Aha! Now we’re talking about actual business goals rather than slices of process that someone thinks will help the goals be achieved. Why not reward the developers (and QA, marketing, UX, etc as well) for those business goals being met rather than for adherence to some smaller process? Sadly, I think the answer is a command and control style of hierarchical management that often seeks to justify positions with fiefdoms of responsibility and opacity. In other words, many organizations will have a CEO state these business goals and then hand down a mandate of “software should be flexible” to some VP, who in turn hands down a mandate of “bonuses for change requests absorbed” to the manager of the software group or some such thing. It is vital to resist that structure as much as possible since providing an incentive structure divorced from broader goals practically ensures that the prospective recipients of the structure care nothing whatsoever for anything other than gaming the system in their own favor. And in some cases, such as our case, this leads to open and predictable conflicts with other groups that have (possibly directly contradicting) incentive structures of their own. As an extreme example, imagine a tech group where the QA team gets money for each bug they find and the developers lose money for the same. A good way to ensure quality… or a good way to ensure fistfights in your halls?
Take-Away
Why keep things so simple and not fan out the deductive thinking about incentives, particularly in the software world? Well, software people by nature are knowledge workers that are paid to use well-developed, creative problem-solving skills. Incentives that work on assembly line workers such as “more money for more holes drilled per hour” are more likely to backfire when applied to people who make their living inventing ways to automate, enhance and optimize processes. Software people will become quickly adept at gaming your system because it’s what you pay them to do. If you reward them for process, they’ll automate to maximize the reward, whether or not it’s good for the business. But if you reward them for goals met, they will apply their acute problem solving skills to devising the best process for solving the problem — quite possibly better than the one you advise them to follow.

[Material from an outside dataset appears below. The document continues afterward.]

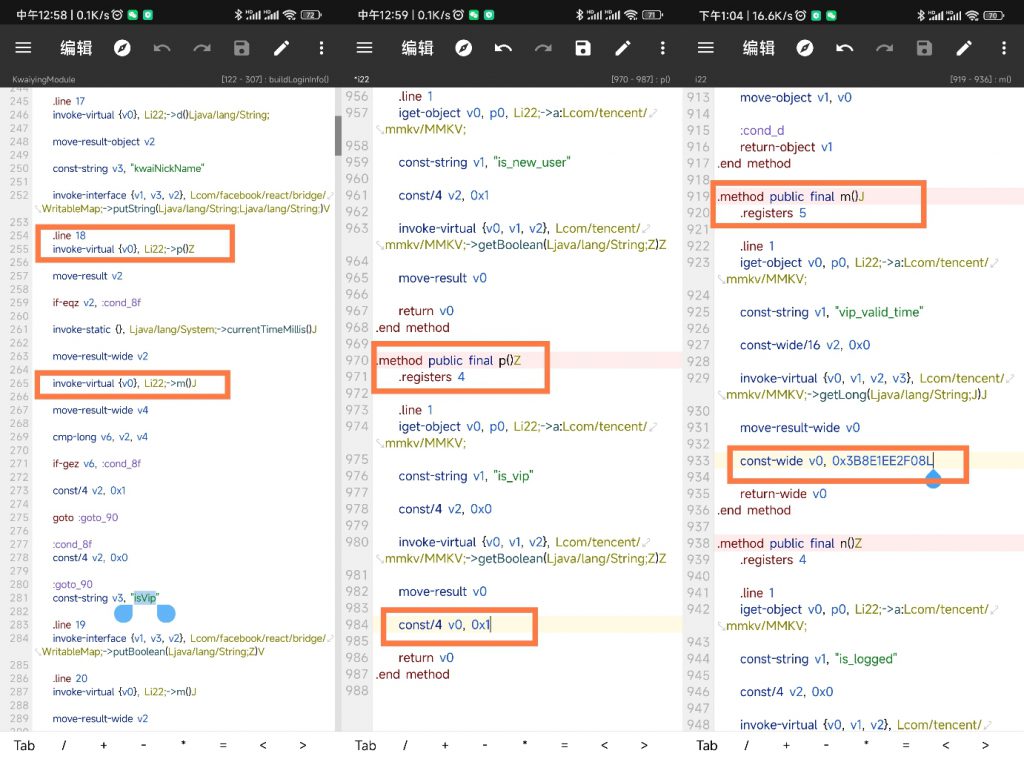Tap the slash key in the right symbol bar
This screenshot has height=759, width=1024.
(746, 745)
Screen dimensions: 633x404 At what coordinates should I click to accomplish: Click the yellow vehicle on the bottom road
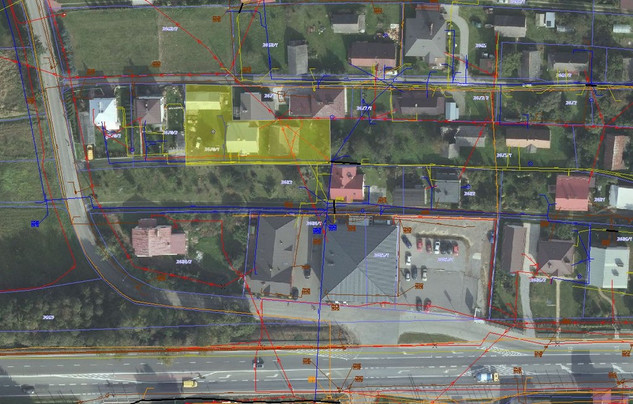tap(189, 383)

If you’re in a position to introduce incentives, think carefully about the incentives that you introduce and how closely they mirror your actual goals. Resist the impulse to reward people for following some process that you assume is the best one. Resist the impulse to get clever and think “If A, then B, then C, then D, so I’ll reward people for D in order to get A.” That’s the sort of thinking that leads to people on your team dropping cobras in your lunch bag. Metaphorical cobras. And sometimes real cobras. If you work with murderers.
Designing and maintaining a process differs little from system development (aside from the less reliable hardware). Coming up with the “happy day scenario” is easy, identifying and dealing with what can go wrong is where you earn you your money.
That’s a good way to think of it that hadn’t occurred to me. Rewarding “downstream” incentives really is just like bopping along, generating code, only thinking of the scenario where everything behaves the way you want it to.
Another analogy is fixing the visible bug rather than fixing the problem behind – lots of management/process follies are just instances of squeezing the balloon.